Present each line of the entries below that holds the word "computer".
-- Data listing follows --
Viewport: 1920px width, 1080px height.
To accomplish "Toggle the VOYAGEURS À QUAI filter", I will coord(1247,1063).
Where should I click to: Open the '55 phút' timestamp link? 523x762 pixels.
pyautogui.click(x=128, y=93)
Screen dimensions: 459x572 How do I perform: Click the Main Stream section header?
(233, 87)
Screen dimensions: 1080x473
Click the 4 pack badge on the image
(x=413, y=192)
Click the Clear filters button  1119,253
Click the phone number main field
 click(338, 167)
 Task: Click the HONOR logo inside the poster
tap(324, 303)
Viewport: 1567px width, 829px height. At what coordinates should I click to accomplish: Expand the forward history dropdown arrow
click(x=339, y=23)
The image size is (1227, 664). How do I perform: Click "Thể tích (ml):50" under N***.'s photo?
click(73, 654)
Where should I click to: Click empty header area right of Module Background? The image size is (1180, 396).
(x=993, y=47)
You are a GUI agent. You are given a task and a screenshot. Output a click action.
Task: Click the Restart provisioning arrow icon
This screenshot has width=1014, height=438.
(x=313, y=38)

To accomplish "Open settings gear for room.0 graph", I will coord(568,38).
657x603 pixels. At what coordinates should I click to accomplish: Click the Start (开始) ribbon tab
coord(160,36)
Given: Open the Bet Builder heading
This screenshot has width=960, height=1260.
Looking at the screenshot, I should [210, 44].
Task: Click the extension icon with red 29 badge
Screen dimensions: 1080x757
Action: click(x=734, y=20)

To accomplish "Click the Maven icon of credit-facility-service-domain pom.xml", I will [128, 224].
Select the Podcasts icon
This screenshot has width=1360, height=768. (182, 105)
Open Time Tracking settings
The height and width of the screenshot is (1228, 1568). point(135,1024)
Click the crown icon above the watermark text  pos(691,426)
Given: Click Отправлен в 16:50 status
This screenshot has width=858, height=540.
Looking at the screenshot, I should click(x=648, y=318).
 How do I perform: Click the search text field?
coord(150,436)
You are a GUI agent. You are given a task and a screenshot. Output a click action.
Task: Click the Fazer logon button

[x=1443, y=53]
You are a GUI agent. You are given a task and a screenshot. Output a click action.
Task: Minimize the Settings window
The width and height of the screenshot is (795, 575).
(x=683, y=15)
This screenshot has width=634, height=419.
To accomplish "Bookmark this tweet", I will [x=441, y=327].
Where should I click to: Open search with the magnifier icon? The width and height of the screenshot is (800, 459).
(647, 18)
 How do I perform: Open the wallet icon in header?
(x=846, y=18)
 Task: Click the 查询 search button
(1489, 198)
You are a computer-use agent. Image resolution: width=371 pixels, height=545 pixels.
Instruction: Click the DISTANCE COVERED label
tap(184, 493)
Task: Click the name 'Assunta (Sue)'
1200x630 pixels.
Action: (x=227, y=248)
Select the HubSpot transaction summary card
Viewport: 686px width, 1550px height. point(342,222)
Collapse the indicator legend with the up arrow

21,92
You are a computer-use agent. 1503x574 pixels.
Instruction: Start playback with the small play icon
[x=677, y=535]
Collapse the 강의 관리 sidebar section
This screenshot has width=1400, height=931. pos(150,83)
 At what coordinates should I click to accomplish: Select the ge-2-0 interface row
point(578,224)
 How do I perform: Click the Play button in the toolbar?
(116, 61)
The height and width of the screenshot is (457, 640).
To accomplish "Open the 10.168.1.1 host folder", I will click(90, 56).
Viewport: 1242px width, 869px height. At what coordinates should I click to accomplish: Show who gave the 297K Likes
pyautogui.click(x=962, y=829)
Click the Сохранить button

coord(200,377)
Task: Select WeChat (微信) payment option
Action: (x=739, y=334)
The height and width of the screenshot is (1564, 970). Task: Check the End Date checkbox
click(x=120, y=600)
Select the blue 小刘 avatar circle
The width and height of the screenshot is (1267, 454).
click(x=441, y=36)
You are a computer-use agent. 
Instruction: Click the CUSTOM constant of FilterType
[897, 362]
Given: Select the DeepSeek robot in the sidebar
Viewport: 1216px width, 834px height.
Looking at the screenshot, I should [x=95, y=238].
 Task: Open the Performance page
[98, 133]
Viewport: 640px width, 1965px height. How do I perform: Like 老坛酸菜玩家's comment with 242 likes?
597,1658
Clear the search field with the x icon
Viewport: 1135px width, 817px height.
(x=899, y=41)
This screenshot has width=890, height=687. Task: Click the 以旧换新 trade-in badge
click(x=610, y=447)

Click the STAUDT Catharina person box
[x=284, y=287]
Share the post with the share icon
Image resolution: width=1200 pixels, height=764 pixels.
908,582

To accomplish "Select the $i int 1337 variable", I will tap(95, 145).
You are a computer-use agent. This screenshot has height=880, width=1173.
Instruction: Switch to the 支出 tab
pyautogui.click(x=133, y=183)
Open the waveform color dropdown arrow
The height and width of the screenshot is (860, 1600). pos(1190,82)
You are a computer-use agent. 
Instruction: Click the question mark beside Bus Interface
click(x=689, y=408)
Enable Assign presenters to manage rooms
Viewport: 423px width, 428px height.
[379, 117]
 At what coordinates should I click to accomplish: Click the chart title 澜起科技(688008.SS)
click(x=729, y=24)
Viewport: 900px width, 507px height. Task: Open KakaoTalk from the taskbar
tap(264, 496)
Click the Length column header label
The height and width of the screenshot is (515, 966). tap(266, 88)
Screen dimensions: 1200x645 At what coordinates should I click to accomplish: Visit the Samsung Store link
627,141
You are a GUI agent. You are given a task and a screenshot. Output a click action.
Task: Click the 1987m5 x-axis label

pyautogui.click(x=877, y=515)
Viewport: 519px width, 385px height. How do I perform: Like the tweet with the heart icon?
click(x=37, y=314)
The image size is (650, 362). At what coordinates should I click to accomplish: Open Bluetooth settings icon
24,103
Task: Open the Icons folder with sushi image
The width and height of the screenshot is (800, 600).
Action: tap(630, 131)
-- Data listing concluded --
» **Exercise solution**
You are a computer-use agent. Image resolution: width=371 pixels, height=545 pixels.
You are a computer-use agent. 1503x574 pixels.
You are a computer-use agent. 
You are a computer-use agent. This screenshot has height=880, width=1173.
You are a computer-use agent. 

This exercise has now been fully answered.